Data excerpts
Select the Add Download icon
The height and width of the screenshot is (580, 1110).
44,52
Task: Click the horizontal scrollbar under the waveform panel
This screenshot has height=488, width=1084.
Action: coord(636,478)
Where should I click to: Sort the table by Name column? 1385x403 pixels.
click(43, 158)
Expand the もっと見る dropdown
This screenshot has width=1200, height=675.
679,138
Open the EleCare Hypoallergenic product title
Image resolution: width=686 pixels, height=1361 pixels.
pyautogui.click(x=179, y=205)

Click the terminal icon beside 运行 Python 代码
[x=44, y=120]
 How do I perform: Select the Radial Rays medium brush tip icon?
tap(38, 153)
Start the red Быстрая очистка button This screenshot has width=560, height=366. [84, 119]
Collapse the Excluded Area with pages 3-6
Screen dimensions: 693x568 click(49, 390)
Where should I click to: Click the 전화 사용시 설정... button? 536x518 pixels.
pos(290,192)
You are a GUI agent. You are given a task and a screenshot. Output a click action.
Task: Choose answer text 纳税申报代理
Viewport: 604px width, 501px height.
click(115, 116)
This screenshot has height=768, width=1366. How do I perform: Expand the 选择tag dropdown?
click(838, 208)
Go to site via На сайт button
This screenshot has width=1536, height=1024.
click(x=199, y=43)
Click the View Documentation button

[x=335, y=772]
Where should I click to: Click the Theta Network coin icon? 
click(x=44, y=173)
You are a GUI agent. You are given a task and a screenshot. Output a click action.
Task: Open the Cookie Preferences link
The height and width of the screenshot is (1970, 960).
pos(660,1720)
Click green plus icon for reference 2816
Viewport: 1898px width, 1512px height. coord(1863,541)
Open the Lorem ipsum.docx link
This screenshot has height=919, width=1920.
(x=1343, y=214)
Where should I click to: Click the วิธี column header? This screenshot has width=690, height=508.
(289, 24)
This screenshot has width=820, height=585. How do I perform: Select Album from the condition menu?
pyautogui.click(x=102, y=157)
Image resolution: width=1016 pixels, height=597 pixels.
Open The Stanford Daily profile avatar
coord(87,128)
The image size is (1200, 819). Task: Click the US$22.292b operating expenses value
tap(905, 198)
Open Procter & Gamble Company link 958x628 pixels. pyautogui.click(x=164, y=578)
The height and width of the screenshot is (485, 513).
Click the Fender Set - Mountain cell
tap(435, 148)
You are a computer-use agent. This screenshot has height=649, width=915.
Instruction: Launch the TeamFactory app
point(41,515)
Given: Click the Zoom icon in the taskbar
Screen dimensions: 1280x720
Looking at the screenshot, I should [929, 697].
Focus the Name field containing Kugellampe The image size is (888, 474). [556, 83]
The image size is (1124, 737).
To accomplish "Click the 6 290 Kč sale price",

Exercise
Reproduce exactly the lines from the one containing "Open Procter &" through the last line of the records above, including both, and nothing else.

Answer section
Open Procter & Gamble Company link 958x628 pixels. pyautogui.click(x=164, y=578)
The height and width of the screenshot is (485, 513).
Click the Fender Set - Mountain cell
tap(435, 148)
You are a computer-use agent. This screenshot has height=649, width=915.
Instruction: Launch the TeamFactory app
point(41,515)
Given: Click the Zoom icon in the taskbar
Screen dimensions: 1280x720
Looking at the screenshot, I should [929, 697].
Focus the Name field containing Kugellampe The image size is (888, 474). [556, 83]
The image size is (1124, 737).
To accomplish "Click the 6 290 Kč sale price",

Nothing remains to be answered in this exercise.